Please pull out every line from the rows below that contains the string "height", and list each one as it appears.

::::::::

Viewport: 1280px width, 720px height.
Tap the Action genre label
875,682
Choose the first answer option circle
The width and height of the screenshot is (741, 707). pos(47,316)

::::::::

#### Answer for this exercise:
Viewport: 1280px width, 720px height.
The width and height of the screenshot is (741, 707). pos(47,316)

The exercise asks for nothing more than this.